* **DATA SUPPLIED**
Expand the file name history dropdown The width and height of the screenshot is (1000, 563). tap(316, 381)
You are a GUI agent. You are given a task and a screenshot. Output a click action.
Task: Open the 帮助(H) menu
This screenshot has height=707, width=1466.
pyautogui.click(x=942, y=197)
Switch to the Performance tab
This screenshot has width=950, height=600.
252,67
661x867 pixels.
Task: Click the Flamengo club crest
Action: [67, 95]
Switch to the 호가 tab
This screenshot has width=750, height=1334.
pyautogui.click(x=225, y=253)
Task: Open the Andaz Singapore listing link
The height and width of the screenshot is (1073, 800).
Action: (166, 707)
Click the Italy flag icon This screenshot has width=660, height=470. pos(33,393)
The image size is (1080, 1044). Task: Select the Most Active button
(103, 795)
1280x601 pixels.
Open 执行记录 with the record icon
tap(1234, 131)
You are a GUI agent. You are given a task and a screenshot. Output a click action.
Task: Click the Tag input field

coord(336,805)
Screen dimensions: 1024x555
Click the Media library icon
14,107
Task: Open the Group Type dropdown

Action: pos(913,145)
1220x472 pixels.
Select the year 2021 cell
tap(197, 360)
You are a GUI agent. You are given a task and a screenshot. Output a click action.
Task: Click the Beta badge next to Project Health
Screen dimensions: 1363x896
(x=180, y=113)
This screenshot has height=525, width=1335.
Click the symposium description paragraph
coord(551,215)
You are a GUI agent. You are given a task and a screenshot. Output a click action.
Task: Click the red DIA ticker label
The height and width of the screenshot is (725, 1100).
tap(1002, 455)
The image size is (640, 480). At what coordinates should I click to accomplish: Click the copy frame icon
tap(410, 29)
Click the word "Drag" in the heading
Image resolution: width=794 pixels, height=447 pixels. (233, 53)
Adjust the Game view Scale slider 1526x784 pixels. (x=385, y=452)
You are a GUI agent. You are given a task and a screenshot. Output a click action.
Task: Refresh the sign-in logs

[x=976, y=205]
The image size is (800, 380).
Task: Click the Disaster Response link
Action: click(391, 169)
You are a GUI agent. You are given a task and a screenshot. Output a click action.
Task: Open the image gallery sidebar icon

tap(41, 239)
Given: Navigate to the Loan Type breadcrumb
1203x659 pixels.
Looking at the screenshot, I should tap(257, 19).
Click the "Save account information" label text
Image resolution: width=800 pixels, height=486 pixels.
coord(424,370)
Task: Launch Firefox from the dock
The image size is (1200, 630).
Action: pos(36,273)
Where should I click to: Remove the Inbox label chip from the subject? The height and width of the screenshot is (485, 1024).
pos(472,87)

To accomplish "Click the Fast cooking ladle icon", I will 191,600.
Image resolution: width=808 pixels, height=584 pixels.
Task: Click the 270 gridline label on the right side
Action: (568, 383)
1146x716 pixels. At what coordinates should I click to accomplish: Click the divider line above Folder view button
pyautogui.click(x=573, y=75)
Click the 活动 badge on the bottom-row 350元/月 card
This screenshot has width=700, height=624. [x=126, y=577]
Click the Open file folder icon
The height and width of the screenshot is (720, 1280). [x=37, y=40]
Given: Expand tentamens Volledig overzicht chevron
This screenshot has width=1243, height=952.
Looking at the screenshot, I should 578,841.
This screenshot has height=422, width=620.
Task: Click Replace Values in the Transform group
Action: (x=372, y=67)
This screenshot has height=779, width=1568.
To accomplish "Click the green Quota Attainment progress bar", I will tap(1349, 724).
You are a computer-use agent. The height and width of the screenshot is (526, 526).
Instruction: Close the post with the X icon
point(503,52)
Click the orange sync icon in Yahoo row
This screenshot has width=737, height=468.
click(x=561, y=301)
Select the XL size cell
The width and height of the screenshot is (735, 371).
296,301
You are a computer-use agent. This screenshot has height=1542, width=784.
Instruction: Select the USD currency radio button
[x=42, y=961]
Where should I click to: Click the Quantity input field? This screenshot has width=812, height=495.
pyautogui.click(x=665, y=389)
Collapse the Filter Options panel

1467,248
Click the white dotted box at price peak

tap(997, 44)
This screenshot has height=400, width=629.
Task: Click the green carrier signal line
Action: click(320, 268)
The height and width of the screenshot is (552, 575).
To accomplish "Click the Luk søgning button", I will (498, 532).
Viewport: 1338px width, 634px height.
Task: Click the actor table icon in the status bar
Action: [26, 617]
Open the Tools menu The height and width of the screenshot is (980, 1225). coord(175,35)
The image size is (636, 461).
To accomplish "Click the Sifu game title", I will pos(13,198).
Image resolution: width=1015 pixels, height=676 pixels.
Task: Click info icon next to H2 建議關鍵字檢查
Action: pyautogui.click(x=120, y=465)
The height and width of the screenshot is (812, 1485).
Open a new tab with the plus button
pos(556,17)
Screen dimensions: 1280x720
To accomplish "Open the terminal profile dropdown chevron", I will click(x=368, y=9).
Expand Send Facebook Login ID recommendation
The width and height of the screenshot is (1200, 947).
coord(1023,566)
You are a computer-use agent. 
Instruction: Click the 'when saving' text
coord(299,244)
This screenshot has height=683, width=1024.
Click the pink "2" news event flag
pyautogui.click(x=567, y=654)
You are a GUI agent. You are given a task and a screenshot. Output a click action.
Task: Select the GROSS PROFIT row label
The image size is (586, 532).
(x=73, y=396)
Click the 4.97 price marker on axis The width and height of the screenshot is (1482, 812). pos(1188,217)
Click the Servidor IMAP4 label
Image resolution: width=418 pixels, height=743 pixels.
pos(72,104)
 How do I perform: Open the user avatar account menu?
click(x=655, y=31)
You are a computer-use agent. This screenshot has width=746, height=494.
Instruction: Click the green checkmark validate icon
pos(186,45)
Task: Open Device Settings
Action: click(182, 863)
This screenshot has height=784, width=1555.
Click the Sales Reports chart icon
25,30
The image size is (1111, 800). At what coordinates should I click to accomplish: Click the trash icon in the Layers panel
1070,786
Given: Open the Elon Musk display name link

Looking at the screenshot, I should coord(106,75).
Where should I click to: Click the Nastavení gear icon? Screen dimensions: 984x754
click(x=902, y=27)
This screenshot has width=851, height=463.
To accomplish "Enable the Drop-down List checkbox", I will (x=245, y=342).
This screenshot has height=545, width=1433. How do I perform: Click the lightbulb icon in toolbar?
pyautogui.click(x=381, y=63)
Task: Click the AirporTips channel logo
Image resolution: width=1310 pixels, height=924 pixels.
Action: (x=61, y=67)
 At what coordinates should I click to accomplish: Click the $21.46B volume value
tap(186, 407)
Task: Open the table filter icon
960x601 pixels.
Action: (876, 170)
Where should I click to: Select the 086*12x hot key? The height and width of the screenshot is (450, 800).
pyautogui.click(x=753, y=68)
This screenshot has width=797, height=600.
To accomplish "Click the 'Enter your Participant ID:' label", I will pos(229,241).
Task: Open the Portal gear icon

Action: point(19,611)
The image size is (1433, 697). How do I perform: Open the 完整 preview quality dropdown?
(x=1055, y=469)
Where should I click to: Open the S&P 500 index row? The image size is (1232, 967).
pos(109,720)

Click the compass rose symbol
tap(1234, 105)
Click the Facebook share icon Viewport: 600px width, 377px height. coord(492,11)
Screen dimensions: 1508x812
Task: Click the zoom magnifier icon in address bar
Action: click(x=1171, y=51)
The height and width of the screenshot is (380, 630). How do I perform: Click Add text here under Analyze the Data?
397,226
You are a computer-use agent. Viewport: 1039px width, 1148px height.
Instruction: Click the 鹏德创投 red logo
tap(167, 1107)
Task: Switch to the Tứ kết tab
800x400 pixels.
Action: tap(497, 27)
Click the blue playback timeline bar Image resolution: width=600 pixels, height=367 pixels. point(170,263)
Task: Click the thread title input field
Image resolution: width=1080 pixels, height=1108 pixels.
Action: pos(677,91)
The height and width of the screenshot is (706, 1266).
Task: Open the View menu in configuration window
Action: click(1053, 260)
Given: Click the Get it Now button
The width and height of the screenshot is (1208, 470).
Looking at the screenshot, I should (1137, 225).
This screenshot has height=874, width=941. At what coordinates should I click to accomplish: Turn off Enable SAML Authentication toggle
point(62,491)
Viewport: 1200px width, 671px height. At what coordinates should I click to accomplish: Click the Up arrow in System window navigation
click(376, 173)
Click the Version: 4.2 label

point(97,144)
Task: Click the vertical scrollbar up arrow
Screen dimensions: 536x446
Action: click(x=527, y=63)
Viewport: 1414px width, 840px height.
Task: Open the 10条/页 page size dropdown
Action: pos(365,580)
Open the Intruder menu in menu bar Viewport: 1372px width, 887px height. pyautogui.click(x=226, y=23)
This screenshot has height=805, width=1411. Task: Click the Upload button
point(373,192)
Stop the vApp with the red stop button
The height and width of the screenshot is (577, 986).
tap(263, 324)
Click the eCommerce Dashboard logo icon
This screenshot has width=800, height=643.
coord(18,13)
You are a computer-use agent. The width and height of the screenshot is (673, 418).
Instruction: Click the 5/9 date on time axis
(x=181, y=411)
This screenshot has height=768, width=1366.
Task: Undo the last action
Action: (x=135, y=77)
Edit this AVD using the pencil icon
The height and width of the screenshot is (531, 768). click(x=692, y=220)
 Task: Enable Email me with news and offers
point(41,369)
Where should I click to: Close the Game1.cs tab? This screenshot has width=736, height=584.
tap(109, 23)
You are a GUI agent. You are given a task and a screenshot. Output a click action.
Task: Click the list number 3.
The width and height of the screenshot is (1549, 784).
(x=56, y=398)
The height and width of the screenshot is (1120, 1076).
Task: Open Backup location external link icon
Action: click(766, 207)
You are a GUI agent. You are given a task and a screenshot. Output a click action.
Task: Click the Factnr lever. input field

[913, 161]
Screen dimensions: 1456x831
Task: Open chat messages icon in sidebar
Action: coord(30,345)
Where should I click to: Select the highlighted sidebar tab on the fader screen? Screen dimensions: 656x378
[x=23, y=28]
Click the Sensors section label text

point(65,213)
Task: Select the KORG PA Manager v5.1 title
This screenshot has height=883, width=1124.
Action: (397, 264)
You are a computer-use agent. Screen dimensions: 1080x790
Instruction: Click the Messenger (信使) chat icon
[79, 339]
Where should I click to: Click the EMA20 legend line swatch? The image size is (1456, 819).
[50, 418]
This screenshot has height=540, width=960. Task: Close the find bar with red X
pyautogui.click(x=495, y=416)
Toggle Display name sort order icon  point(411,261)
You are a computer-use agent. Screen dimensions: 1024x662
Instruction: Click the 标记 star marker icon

* **PROBLEM TO WORK ON**
Give back, unchanged, the run of lines in the listing above that begins at the line containing "Where should I click to: Select the 086*12x" and ends at the line containing "Given: Click the Get it Now button", both included.

* **WRITTEN RESPONSE**
Where should I click to: Select the 086*12x hot key? The height and width of the screenshot is (450, 800).
pyautogui.click(x=753, y=68)
This screenshot has width=797, height=600.
To accomplish "Click the 'Enter your Participant ID:' label", I will pos(229,241).
Task: Open the Portal gear icon

Action: point(19,611)
The image size is (1433, 697). How do I perform: Open the 完整 preview quality dropdown?
(x=1055, y=469)
Where should I click to: Open the S&P 500 index row? The image size is (1232, 967).
pos(109,720)

Click the compass rose symbol
tap(1234, 105)
Click the Facebook share icon Viewport: 600px width, 377px height. coord(492,11)
Screen dimensions: 1508x812
Task: Click the zoom magnifier icon in address bar
Action: click(x=1171, y=51)
The height and width of the screenshot is (380, 630). How do I perform: Click Add text here under Analyze the Data?
397,226
You are a computer-use agent. Viewport: 1039px width, 1148px height.
Instruction: Click the 鹏德创投 red logo
tap(167, 1107)
Task: Switch to the Tứ kết tab
800x400 pixels.
Action: tap(497, 27)
Click the blue playback timeline bar Image resolution: width=600 pixels, height=367 pixels. point(170,263)
Task: Click the thread title input field
Image resolution: width=1080 pixels, height=1108 pixels.
Action: pos(677,91)
The height and width of the screenshot is (706, 1266).
Task: Open the View menu in configuration window
Action: click(1053, 260)
Given: Click the Get it Now button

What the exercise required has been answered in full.